** START **

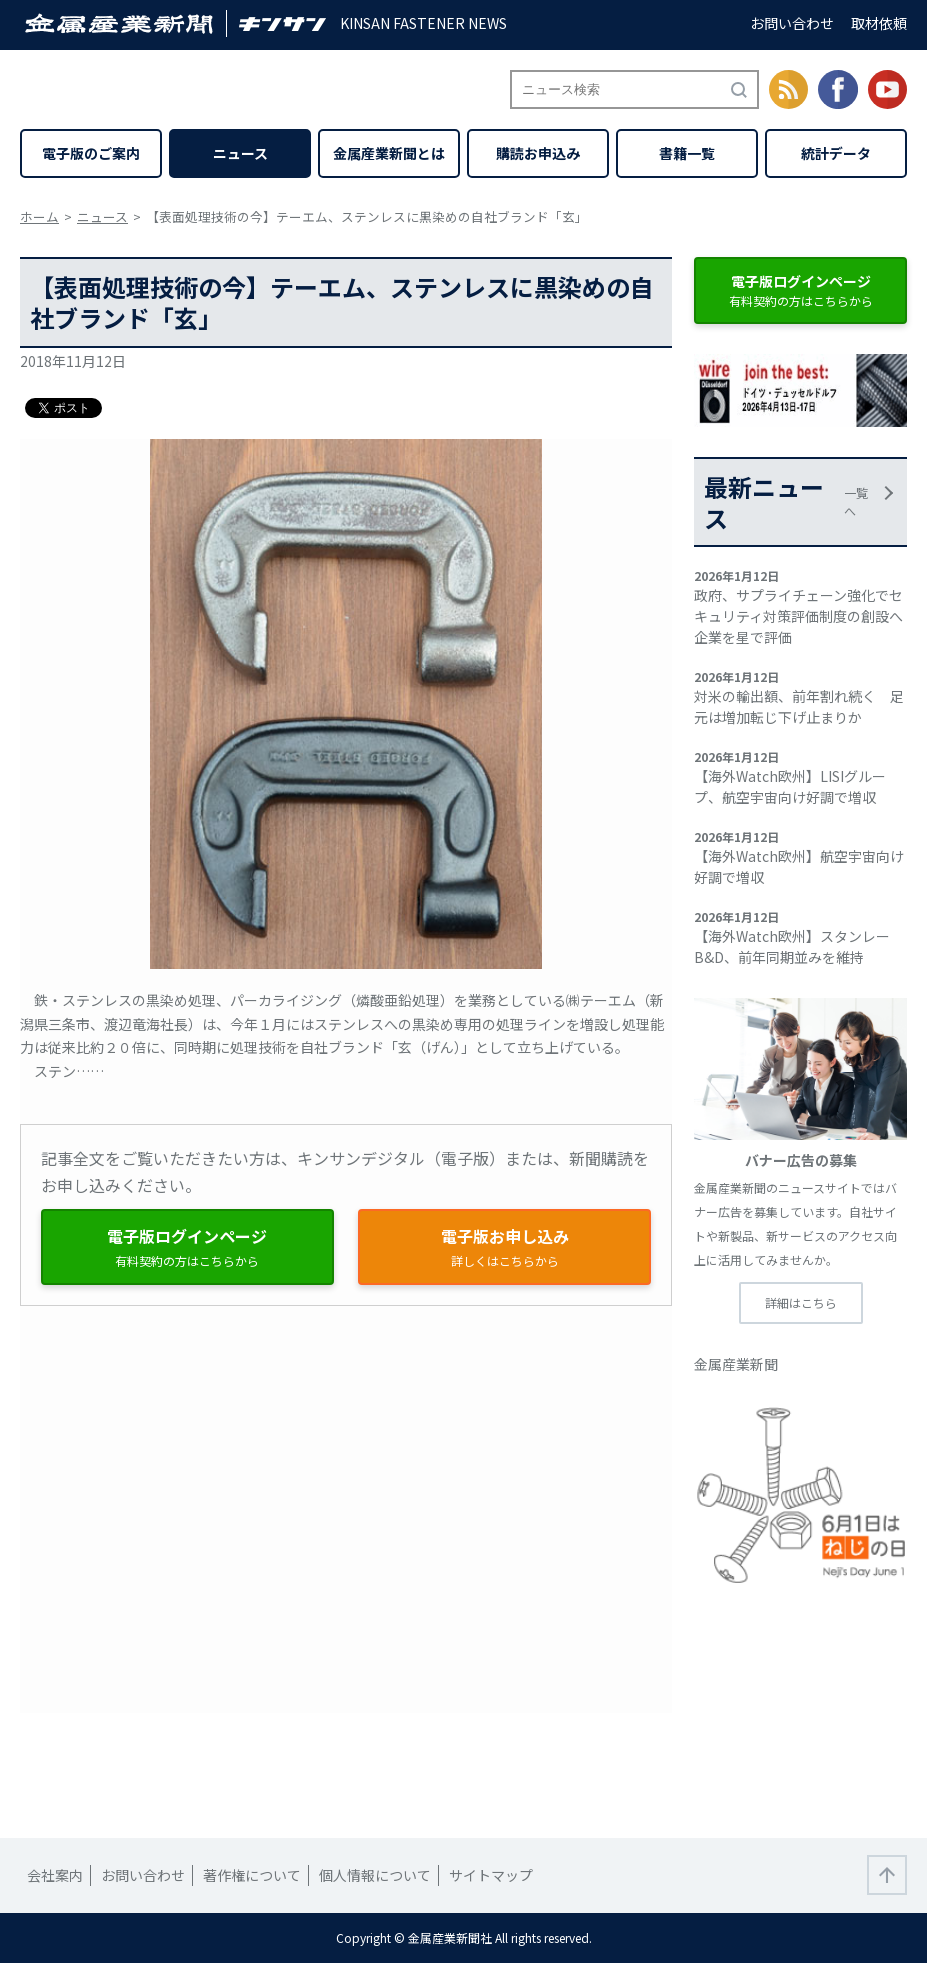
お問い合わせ (792, 23)
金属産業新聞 (736, 1364)
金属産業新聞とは (389, 153)
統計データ (836, 153)
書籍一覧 (687, 153)
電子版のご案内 (91, 153)
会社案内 (55, 1875)
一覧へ (856, 501)
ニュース (240, 153)
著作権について (252, 1875)
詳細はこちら (801, 1302)
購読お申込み (538, 153)
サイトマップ (491, 1875)
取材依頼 (879, 23)
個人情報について (375, 1875)
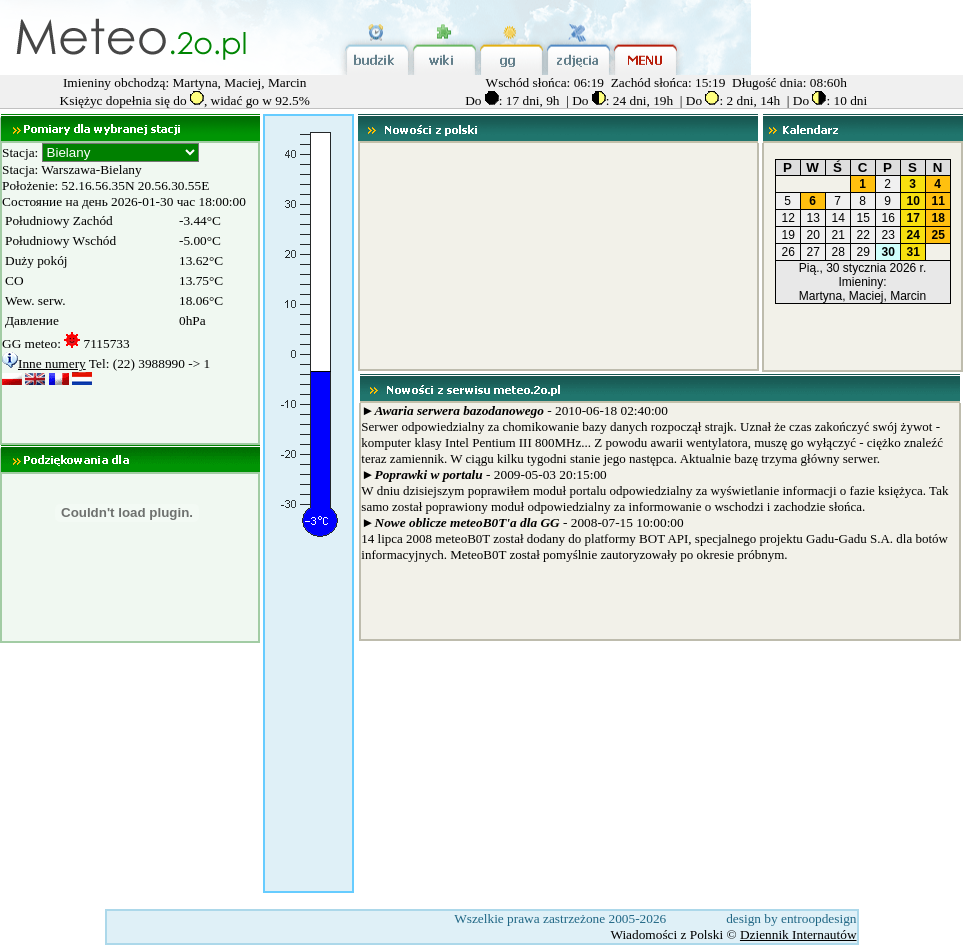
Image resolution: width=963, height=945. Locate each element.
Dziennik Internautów (798, 934)
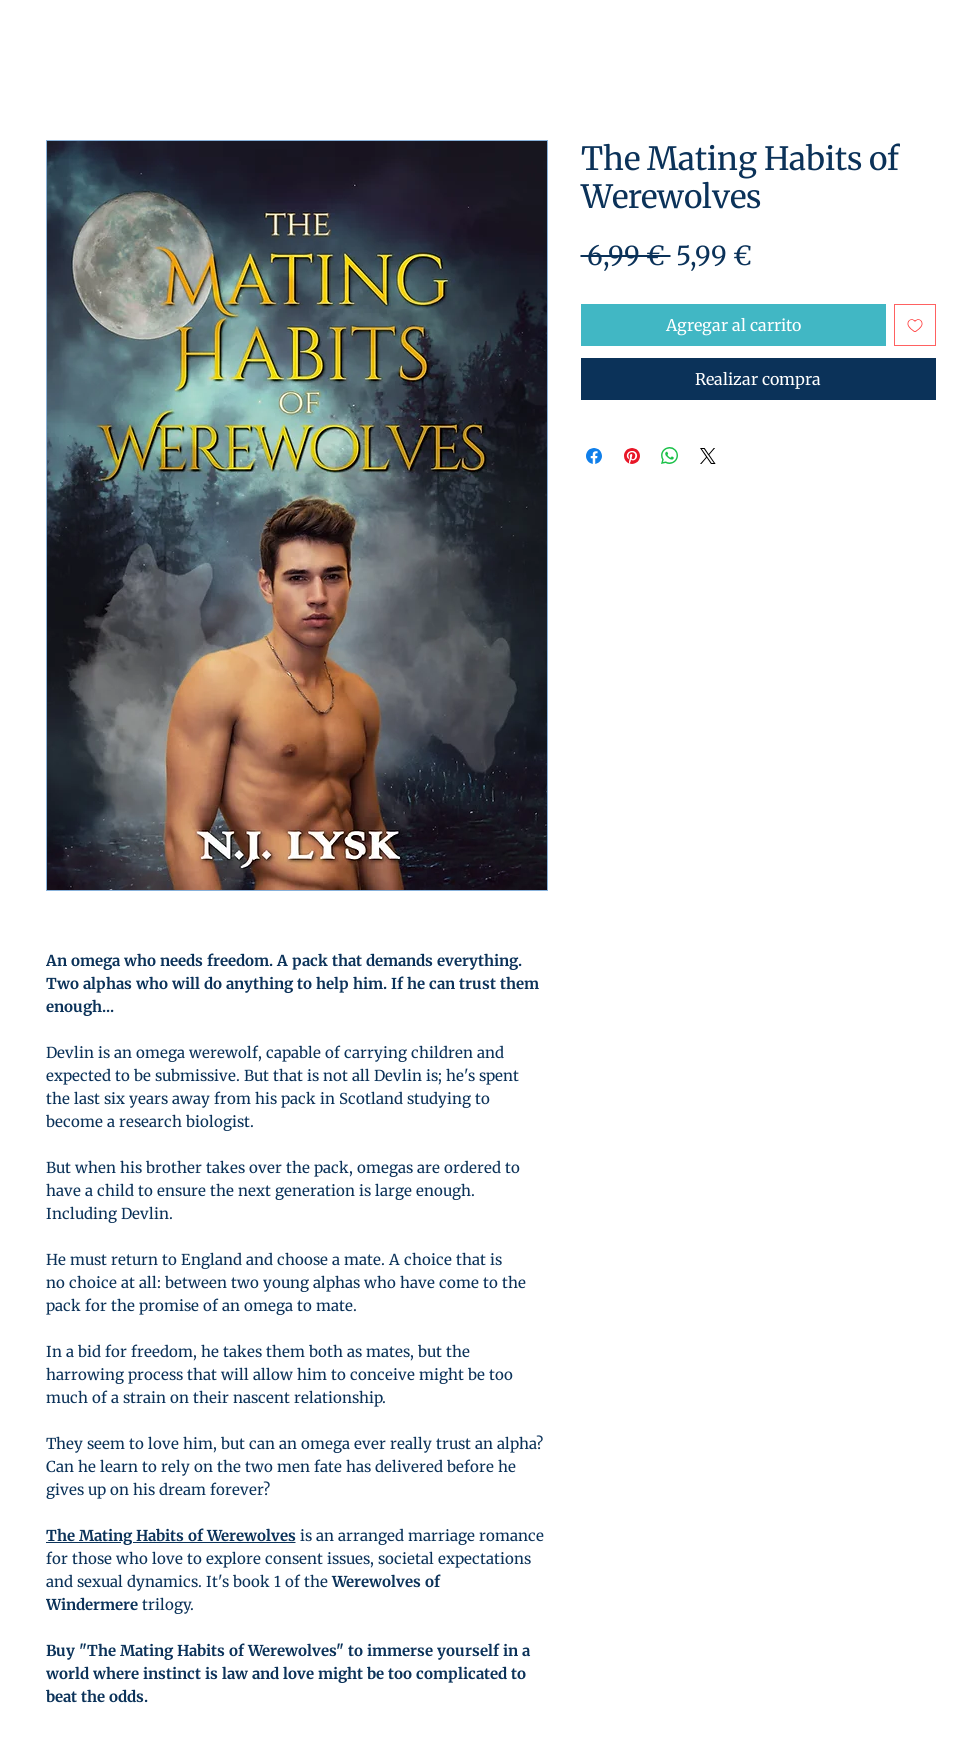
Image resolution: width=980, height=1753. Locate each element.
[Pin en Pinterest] (632, 456)
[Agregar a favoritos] (915, 325)
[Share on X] (708, 456)
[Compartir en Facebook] (594, 456)
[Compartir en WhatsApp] (670, 456)
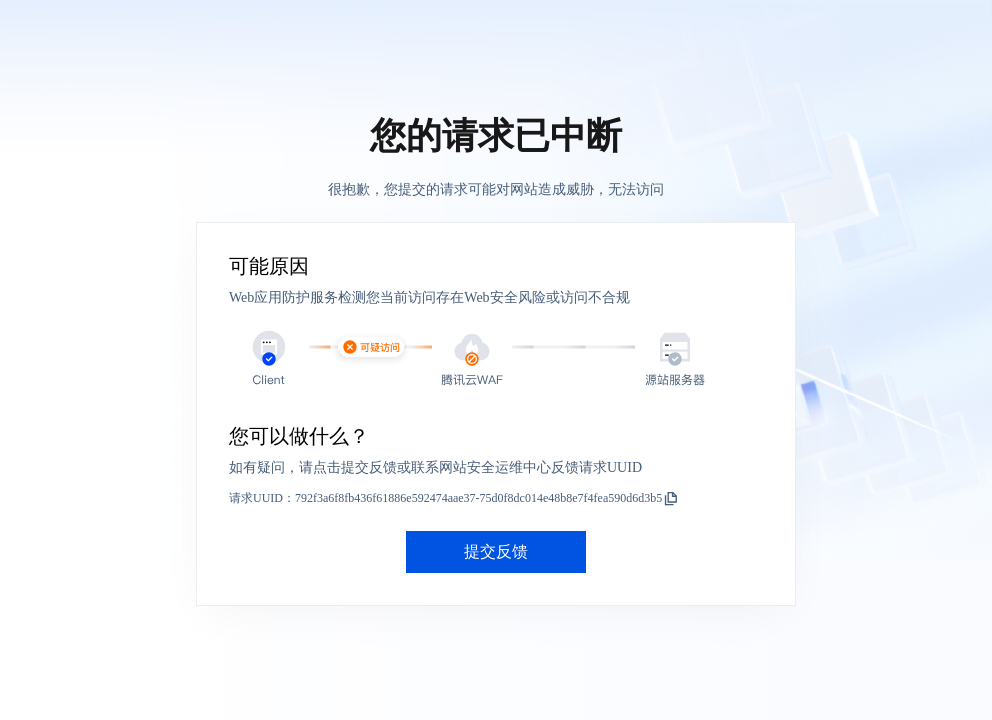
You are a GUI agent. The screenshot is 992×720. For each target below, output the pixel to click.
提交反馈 (496, 551)
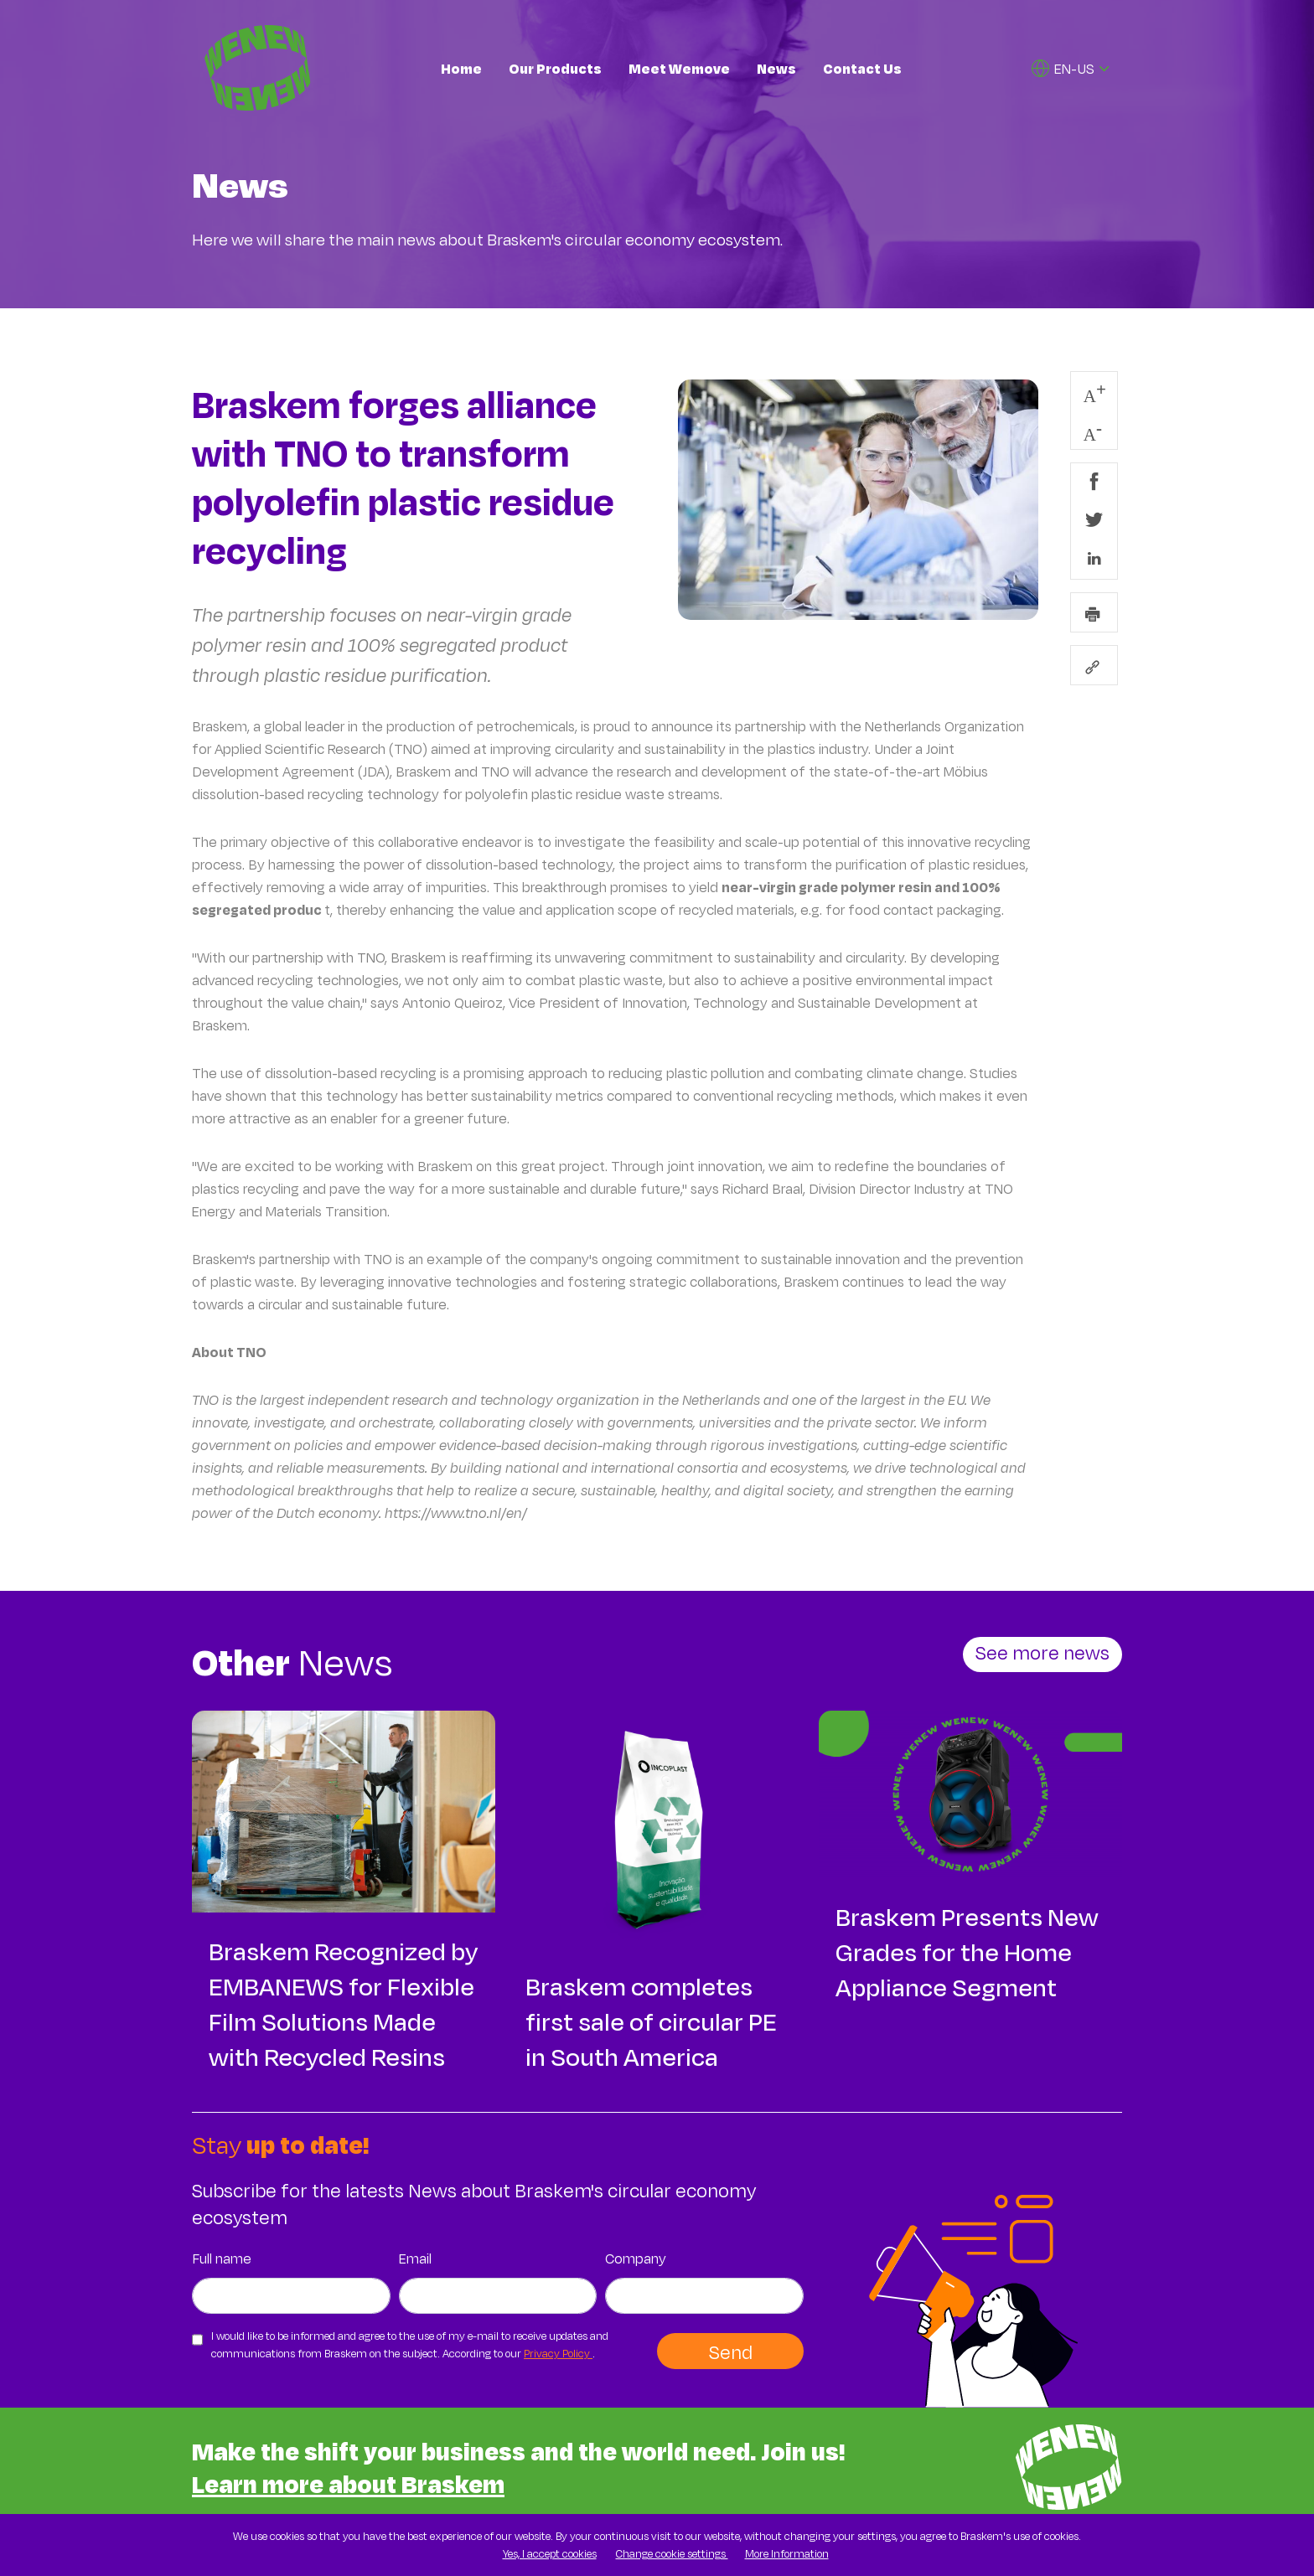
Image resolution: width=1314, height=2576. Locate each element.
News (776, 68)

** END **

_WRITTEN INSTRUCTION_:
List each line of the items above that contains the string "Compartir".

_ANSWER TO THE PROBLEM_:
[Compartir en Facebook] (594, 456)
[Compartir en WhatsApp] (670, 456)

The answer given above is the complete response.